Modern Volkswagen’s have been a mixed bag for me so far, liking the Golf GTI but not the Golf R for example. I usually tend to enjoy and appreciate their affordable options the most because of the value they provide while the expensive, top-trim levels of other offerings tend to suffer from low-rent interiors and a quality that just doesn’t match their price tags. The Arteon was indeed a risk, as it’s one of the most expensive new VWs today. However, I did enjoy my time with the Arteon. It’s absolutely gorgeous, generating envious gazes like no other People’s Car in history, and has a superbly spacious interior. I do think the interior does still miss the mark, but it’s closer than before. There’s also the question of whether this should even be VW; like a country artist crossing over into pop, this a tipping point of a Volkswagen meeting some Audi glitz and glamour.

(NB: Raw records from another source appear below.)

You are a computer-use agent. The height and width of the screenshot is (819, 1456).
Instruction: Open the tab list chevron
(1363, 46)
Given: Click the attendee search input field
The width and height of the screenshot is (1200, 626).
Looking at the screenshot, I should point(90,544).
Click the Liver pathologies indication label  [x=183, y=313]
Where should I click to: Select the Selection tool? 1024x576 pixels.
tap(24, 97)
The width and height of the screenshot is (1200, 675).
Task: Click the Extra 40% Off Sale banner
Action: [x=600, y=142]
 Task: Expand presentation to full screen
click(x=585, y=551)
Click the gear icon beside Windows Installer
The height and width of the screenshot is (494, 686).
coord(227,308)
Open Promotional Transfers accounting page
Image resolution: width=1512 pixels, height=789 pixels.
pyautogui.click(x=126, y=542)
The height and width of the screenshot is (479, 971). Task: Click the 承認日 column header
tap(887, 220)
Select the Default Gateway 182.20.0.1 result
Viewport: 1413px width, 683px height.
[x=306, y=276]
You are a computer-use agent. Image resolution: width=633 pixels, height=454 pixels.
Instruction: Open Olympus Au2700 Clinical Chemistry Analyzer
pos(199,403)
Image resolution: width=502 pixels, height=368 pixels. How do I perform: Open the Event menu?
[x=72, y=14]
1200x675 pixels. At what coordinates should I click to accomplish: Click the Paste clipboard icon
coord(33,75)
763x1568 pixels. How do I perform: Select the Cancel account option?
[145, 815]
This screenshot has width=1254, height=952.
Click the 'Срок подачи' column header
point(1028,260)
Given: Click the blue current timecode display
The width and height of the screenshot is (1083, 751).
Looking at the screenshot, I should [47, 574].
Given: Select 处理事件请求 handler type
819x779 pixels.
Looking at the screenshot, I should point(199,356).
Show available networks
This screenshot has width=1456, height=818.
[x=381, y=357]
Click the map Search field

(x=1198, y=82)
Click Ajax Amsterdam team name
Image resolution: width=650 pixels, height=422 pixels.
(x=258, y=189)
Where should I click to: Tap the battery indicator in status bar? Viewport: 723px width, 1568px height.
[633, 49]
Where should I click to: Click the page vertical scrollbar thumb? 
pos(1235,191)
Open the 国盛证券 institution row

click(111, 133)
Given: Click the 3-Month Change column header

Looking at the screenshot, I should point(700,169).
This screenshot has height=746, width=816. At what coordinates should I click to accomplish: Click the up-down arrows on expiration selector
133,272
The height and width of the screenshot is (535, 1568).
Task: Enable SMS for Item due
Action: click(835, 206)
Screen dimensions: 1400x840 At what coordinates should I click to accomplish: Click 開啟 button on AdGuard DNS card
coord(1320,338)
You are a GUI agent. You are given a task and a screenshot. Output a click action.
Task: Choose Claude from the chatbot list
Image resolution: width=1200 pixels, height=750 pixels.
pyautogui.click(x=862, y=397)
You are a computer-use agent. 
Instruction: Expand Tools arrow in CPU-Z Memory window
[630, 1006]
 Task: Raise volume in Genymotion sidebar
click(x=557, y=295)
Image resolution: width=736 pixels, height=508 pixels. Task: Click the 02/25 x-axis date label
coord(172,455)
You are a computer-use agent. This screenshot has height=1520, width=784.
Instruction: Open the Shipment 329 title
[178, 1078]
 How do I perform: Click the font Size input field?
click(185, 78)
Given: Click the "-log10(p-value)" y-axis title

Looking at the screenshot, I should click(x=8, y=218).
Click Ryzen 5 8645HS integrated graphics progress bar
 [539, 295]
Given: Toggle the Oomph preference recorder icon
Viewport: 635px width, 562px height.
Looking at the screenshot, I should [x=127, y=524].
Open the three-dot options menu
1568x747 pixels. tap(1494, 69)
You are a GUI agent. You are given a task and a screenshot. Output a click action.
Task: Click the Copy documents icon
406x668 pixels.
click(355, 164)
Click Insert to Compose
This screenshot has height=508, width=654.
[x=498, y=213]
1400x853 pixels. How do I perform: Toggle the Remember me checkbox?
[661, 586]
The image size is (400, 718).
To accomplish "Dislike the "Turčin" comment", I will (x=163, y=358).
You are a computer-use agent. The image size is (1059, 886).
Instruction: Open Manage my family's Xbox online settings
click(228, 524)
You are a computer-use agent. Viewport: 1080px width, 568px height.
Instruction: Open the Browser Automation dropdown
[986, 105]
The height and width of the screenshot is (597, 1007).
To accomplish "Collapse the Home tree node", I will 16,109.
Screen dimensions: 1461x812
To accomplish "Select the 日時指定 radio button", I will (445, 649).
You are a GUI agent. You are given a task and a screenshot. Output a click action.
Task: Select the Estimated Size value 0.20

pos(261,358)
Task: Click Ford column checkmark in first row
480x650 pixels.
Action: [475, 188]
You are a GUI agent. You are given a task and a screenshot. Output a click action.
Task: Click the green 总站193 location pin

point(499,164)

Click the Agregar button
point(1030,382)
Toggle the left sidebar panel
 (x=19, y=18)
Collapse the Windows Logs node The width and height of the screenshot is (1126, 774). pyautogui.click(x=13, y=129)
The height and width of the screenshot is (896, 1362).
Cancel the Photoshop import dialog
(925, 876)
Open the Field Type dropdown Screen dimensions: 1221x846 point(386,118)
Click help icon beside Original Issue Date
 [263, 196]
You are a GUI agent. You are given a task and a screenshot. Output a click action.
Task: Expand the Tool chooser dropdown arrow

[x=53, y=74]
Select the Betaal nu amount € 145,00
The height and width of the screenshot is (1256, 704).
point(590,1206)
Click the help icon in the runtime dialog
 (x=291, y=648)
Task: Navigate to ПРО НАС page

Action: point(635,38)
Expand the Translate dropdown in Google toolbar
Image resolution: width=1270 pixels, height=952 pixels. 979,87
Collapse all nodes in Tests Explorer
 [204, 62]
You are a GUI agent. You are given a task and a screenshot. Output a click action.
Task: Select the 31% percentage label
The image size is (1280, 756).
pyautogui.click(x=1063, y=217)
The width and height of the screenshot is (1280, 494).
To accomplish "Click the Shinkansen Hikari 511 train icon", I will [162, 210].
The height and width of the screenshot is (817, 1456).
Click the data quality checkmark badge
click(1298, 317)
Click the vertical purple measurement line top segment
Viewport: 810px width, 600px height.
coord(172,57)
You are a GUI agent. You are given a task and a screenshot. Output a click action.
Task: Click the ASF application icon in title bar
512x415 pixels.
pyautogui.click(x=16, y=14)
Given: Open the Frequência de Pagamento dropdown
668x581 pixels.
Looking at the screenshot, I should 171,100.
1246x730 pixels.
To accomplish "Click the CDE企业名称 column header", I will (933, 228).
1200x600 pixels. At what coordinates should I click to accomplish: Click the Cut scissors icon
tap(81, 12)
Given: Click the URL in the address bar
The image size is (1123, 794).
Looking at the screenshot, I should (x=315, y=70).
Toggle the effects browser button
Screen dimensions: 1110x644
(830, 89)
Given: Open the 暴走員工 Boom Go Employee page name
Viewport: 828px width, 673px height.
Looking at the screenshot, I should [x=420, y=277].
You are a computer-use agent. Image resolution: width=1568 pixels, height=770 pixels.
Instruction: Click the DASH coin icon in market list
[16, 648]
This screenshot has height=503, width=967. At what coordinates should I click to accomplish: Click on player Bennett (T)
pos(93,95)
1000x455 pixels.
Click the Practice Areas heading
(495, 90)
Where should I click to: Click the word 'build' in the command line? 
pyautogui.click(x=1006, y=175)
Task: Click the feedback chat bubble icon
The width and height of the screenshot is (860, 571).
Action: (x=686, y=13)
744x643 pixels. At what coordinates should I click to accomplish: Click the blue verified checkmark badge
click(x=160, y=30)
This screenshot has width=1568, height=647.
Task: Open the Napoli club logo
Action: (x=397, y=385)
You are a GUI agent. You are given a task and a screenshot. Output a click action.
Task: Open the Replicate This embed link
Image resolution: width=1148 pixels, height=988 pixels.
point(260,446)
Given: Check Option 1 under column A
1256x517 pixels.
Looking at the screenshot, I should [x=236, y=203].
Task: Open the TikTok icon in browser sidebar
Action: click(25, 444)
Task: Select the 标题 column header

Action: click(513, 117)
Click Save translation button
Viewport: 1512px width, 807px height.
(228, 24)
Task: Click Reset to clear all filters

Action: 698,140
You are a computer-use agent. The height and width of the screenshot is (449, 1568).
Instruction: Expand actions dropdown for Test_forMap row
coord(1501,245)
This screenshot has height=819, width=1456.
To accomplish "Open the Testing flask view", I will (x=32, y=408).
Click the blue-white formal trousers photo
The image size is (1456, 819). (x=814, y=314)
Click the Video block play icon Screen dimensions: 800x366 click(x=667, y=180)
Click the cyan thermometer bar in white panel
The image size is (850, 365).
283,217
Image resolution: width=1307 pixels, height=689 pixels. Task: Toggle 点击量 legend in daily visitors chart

The main enemy to cars like the Arteon are the barrage of crossovers and SUVs on the road, driven by those who do not need such towering vehicles. The Arteon makes a real alternative due to the space it carries inside, and drives so much better than any lumbering crossover. Let’s be real, though: the Arteon could be a terrible thing to drive and people should and would still want it. Why? Just look at it.
2022 Volkswagen Arteon SEL R-Line 4Motion
Price as-tested: $51,240
Pros: Gorgeous styling; spacious cabin
Cons: Not all that exciting, tricky touch controls inside.